Material to process:
____________

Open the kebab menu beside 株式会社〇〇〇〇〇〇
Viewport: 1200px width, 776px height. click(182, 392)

____________

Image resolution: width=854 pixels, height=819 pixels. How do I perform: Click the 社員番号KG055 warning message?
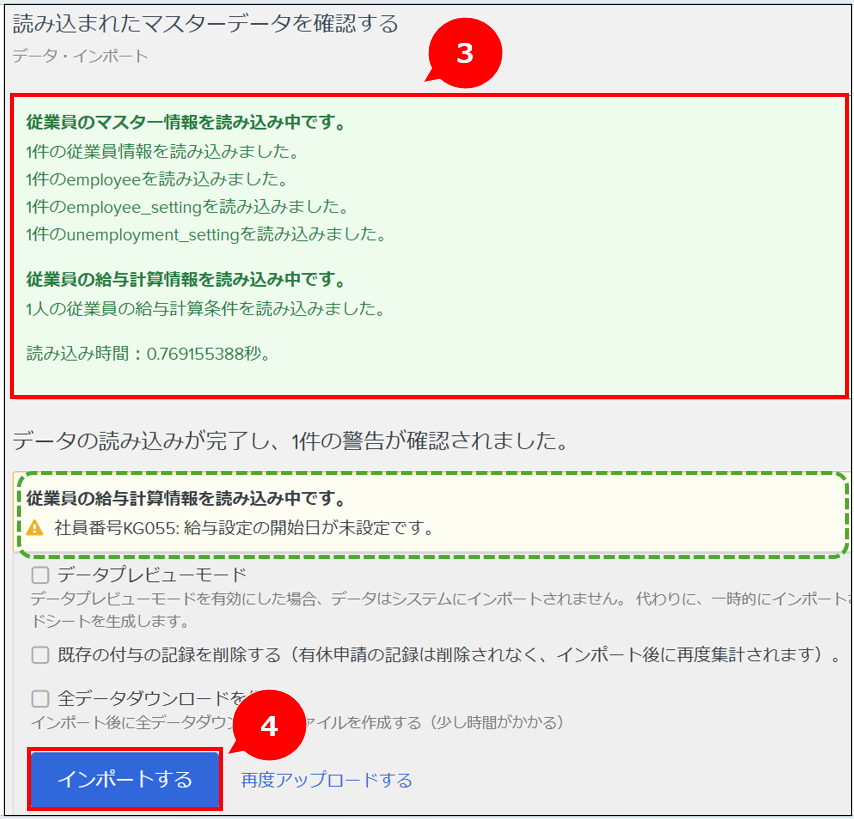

____________

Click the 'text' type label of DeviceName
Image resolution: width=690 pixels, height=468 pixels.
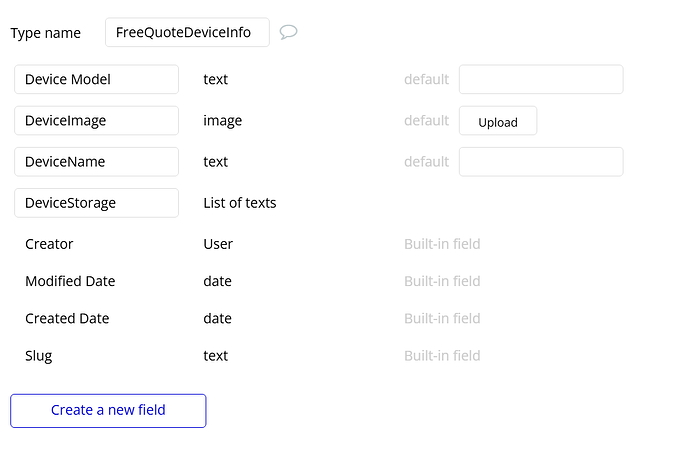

____________

What to produce: Using the entries above, return exactly the lines from the line with "Click the 'text' type label of DeviceName" to the line with "Image resolution: width=690", counting both of those lines.

Exercise solution:
Click the 'text' type label of DeviceName
Image resolution: width=690 pixels, height=468 pixels.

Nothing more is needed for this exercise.